Attachée sur sa chaise, elle réfléchissait, songeait au destin, qui, par l'intermédiaire de la bienveillance de Cybil, l'avait menée droit vers le dernier membre de sa fratrie et au Charon. Un vaisseau et son équipage qui était menacé par sa seule existence. Elle était l'unique raison de l'acharnement d'Atlan sur ces gens qui l'avaient très vite considérée comme l'une des leurs. Sarina soupira intérieurement face à cette injustice flagrante. Elle aurait préféré se sacrifier plutôt que de voir s'alourdir à nouveau la longue liste des afflictions qu'elle n'avait pu empêcher. Des souffrances qui se termineraient inévitablement par la mort de ces gens qu'elle avait appris à aimer.
Soudain, retirant Sarina de ses pensées, la porte de la salle de torture s'ouvrit avec fracas. L'intense éclat de la lumière extérieure aveugla la jeune femme qui ne distinguer de ceux qui venaient d'entrer que les ombres. Heureusement, si elle ne les voyait pas, elle pouvait toutefois les entendre : la jeune femme perçut le bruit d'un corps qu'on lâchait puis celui d'une porte en métal qui grinçait.

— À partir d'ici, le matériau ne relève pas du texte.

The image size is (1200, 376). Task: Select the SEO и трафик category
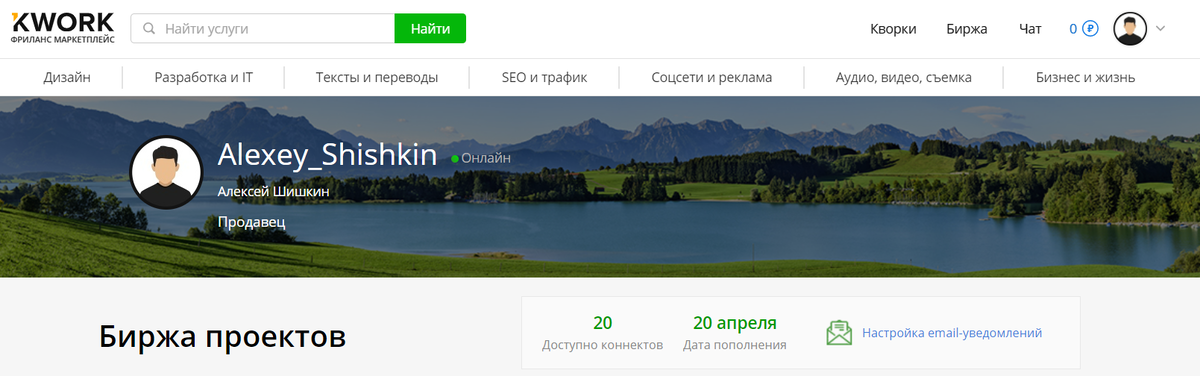click(x=544, y=77)
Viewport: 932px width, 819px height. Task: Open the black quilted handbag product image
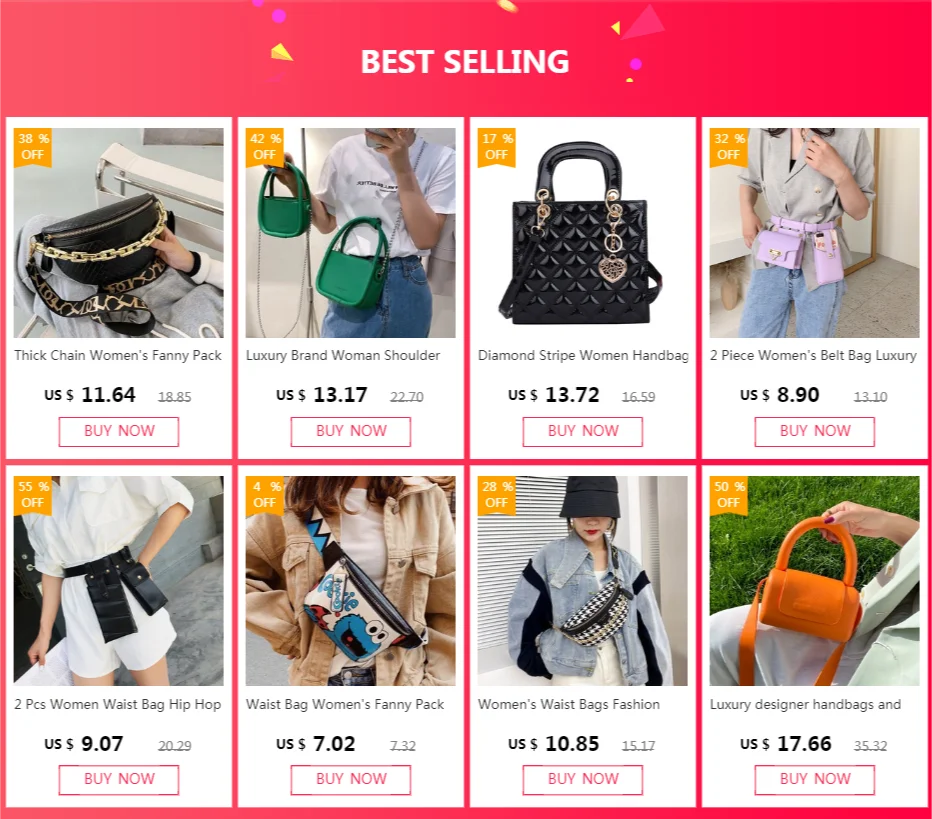pos(582,233)
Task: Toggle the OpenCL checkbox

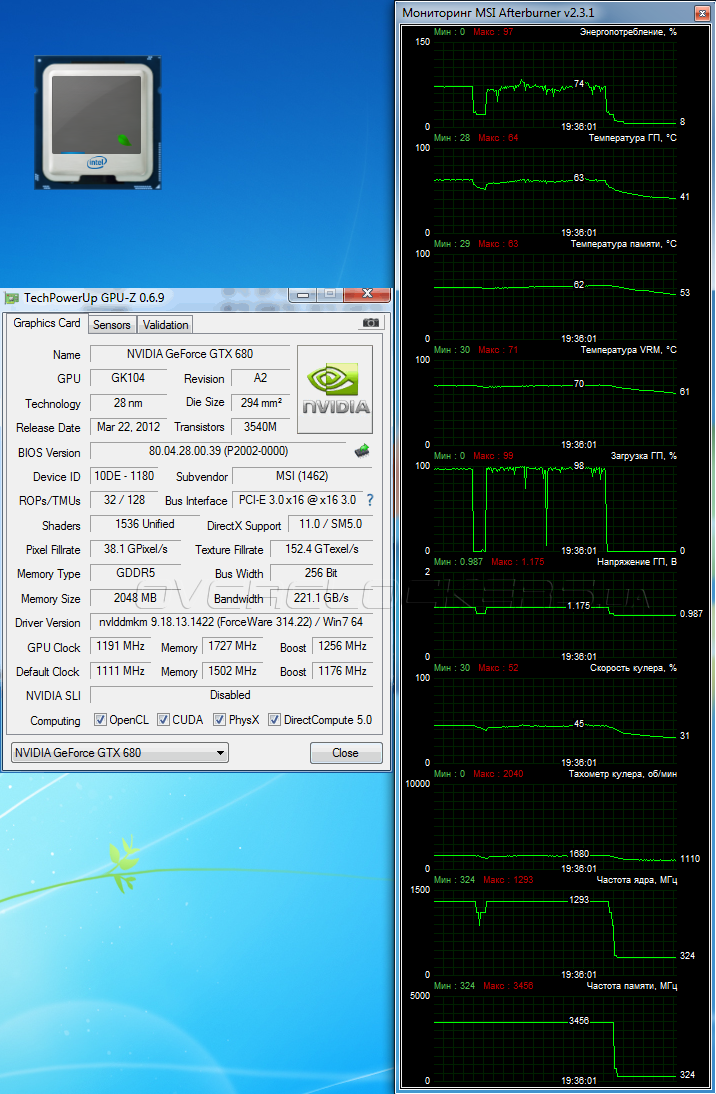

La Synthétique comprit facilement ce qu'il en était : l'intrus avait été neutralisé et jeté en cage. Mais ce qu'elle entendit ensuite l'inquiéta : une plainte sourde suivie d'une quinte de toux. Et bientôt, la porte se referma aussi brutalement qu'elle s'était ouverte, replongeant la pièce dans l'obscurité. Tandis que ses yeux finissaient enfin par se réhabituer à la pénombre, elle découvrit avec stupeur la silhouette massive de Jack Daniels, couché dans le sang séché de la cage qui se trouvait dans un coin de la pièce.
— Jack ? Mais qu'est-ce que tu fais là ?, demanda-t-elle alors que l'affolement la gagnait.
L'artilleur ne répondit que par un grognement. La Synthétique réitéra donc, plus fort :
— Jack ! Réponds-moi ! supplia-t-elle presque. Dis moi que ça va.
L'ancien mercenaire se retourna lentement vers Sarina, un faible sourire sur le visage :
— Salut, ma belle. Je suis content de t'avoir trouvée...
— Parce que tu es spécialement venu me trouver ? C'était stupide et...-
— Ton esprit a pris inconsciemment le contrôle du Charon, la coupa-t-il.
En entendant les paroles de Daniels, la jeune femme ouvrit des yeux ronds : ainsi une partie d'elle était toujours en communication avec le cargo. Mais comment était-ce possible ? Une partie de sa conscience s'était-elle dupliquée ? Non, ce n'était pas ça. Son esprit avait pris le contrôle du transporteur en direct. Tandis qu'Atlan la torturait, elle avait songé à ses amis et la fatale situation dans laquelle ils se trouvaient. Elle s'était même sentie arrachée à son corps quelques secondes. Mais elle avait supposé que ce n'était rien. Juste un mécanisme de défense de son cerveau face à la douleur.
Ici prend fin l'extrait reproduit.